On Wed, Nov 18, 2020 at 09:57:14 +0000, Thanos Makatos wrote:
> As a separate question, is there any performance benefit of
emulating a
> NVMe controller compared to e.g. virtio-scsi?
We haven't measured that yet; I would expect it to be slight faster and/or more
CPU efficient but wouldn't be surprised if it isn't. The main benefit of using
NVMe is that we don't have to install VirtIO drivers in the guest.

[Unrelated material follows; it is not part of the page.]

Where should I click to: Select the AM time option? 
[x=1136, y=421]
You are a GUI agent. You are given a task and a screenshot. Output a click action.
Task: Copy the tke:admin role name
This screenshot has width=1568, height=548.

Okay, I'm not sold on the drivers bit but that is definitely not a
problem in regards of adding support for emulating NVME controllers to
libvirt.
As a starting point a trivial way to model this in the XML will be:
<controller type='nvme' index='1' model='nvme'>
And then add the storage into it as:
<disk type='file' device='disk'>
<source dev='/Host/QEMUGuest1.qcow2'/>
<target dev='sda' bus='nvme'/>
<address type='drive' controller='1' bus='0'
target='0' unit='0'/>
</disk>
<disk type='file' device='disk'>
<source dev='/Host/QEMUGuest2.qcow2'/>
<target dev='sdb' bus='nvme'/>
<address type='drive' controller='1' bus='0'
target='0' unit='1'/>
</disk>
The 'drive' address here maps the disk to the controller. This example
uses unit= as the way to specify the namespace ID. Both 'bus' and
'target'
must be 0.
You can theoretically also add your own address type if 'drive' doesn't
look right.
This model will have problems with hotplug/unplug if the NVMe spec
doesn't actually allow hotplug of a single namespace into a controller
as libvirt's hotplug APIs only deal with one element at time.

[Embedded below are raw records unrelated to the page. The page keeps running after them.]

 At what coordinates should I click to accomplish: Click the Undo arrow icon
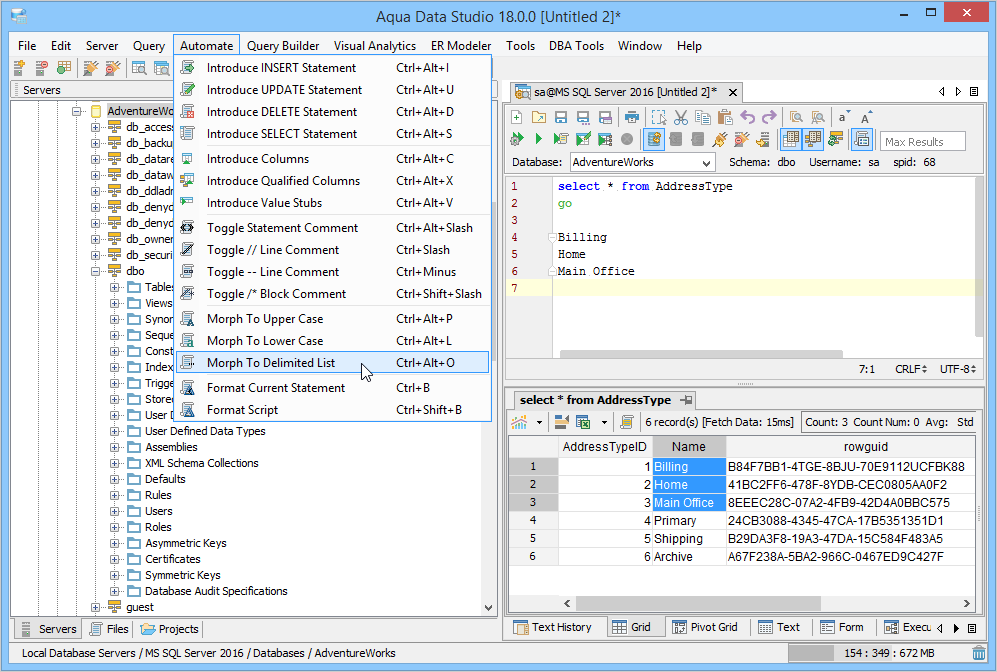[x=748, y=118]
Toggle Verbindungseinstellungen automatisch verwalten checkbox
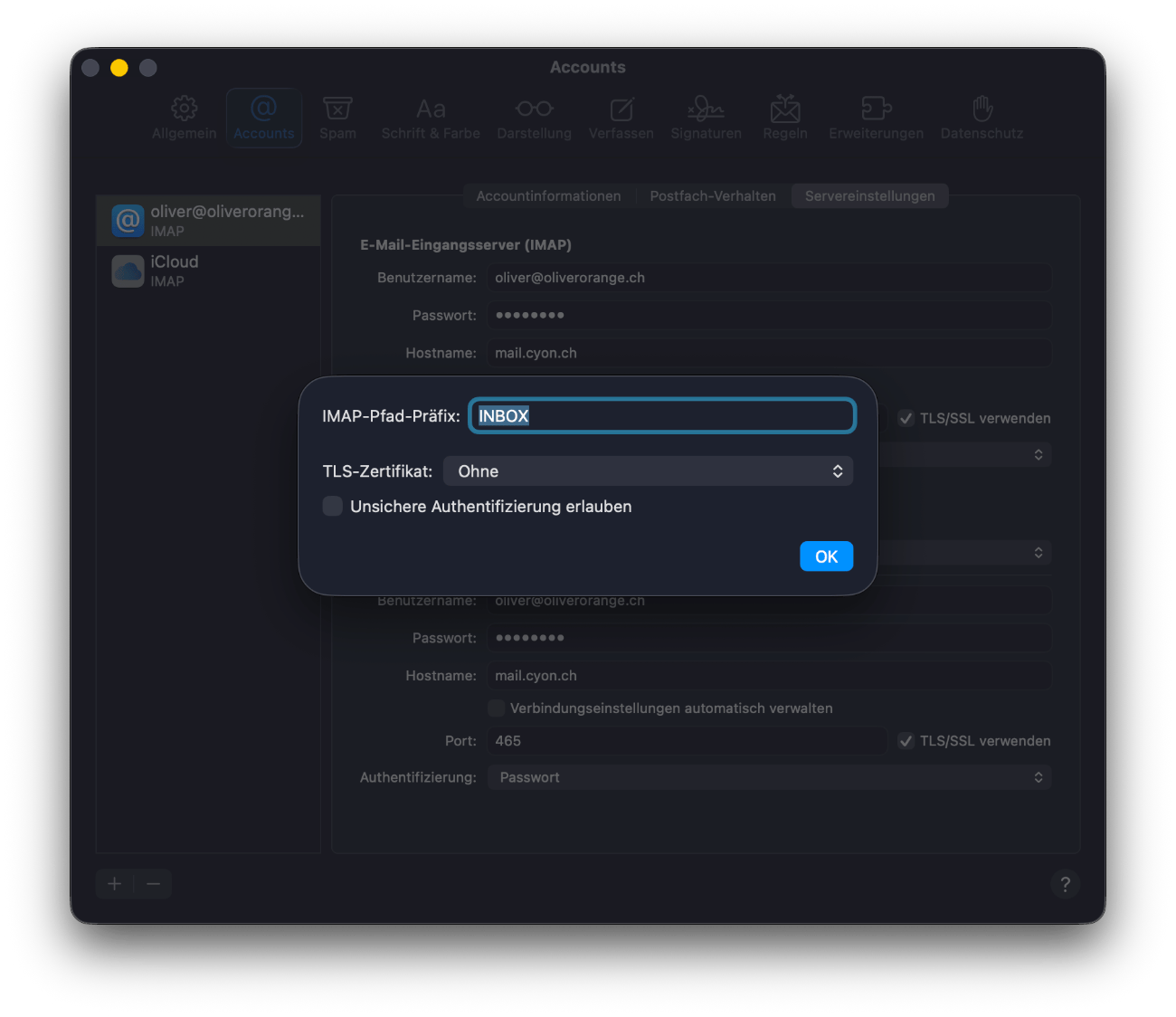The image size is (1176, 1017). pos(497,708)

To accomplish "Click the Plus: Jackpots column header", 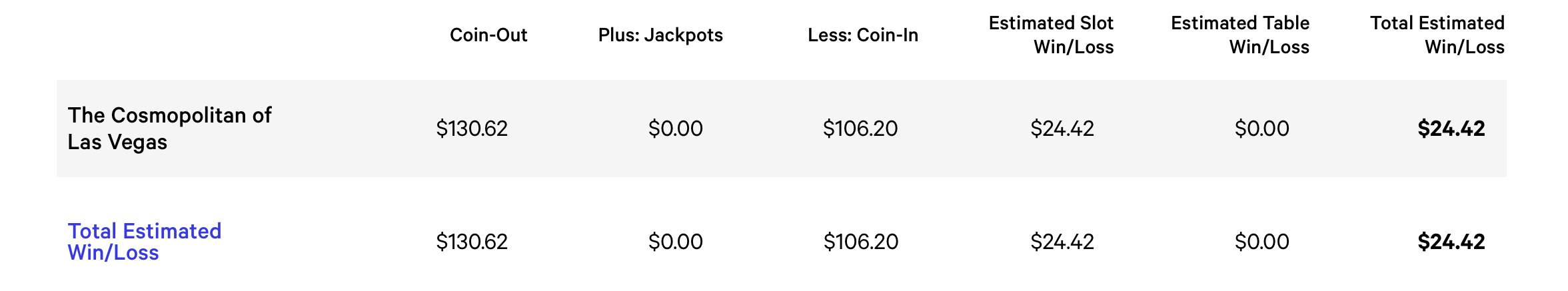I will coord(660,35).
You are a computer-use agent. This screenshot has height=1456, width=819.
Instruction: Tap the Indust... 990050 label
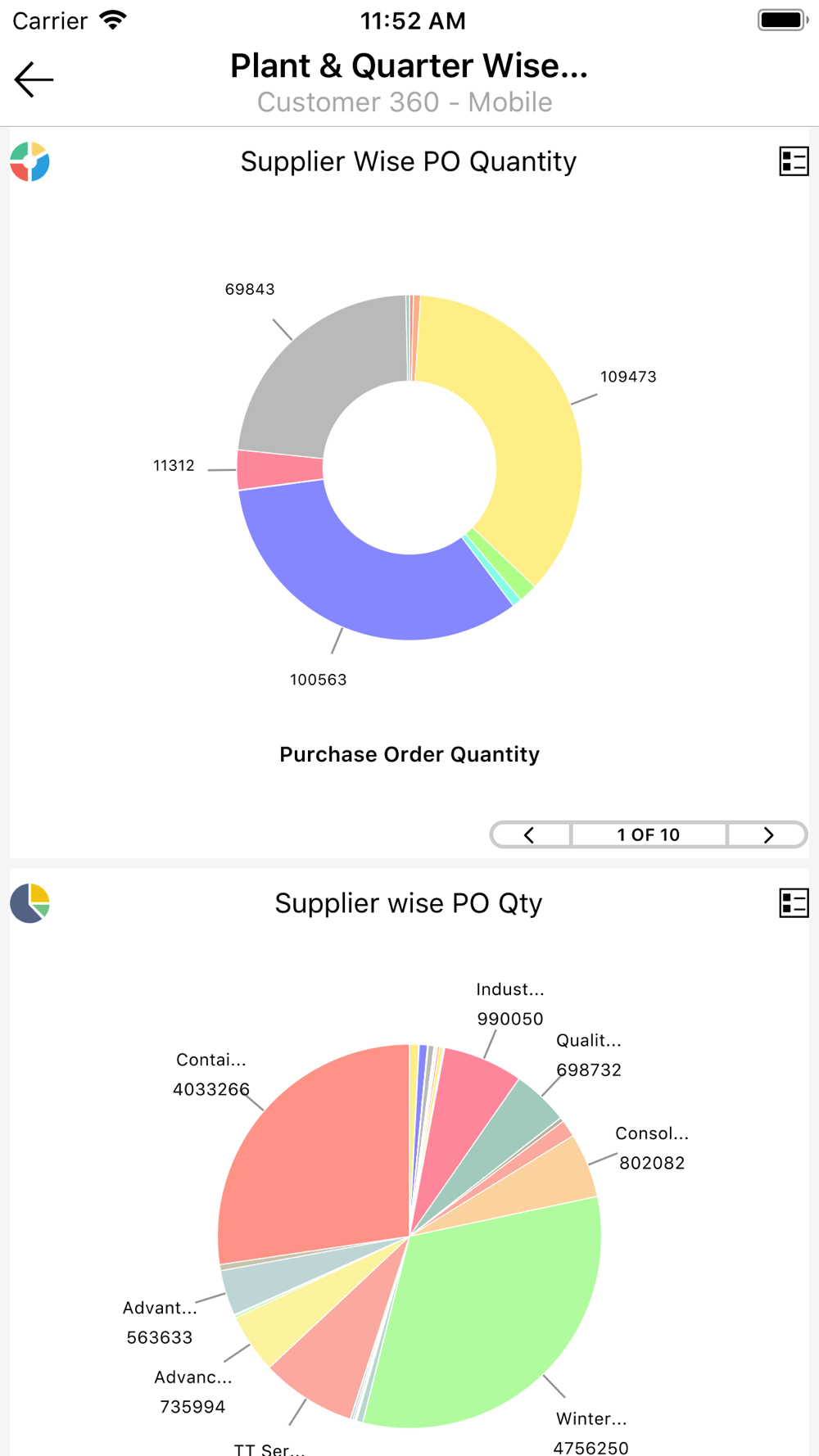pyautogui.click(x=510, y=1004)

We theoretically could work this around by allowing hotplug of disks
which correspond to the namespace used while the controller was not
attached yet, and the attach of the controller then attaches both the
backends and the controller. This is a bit hacky though.
Another obvious solution is to disallow hotplug of the namespaces and
thus also the controller.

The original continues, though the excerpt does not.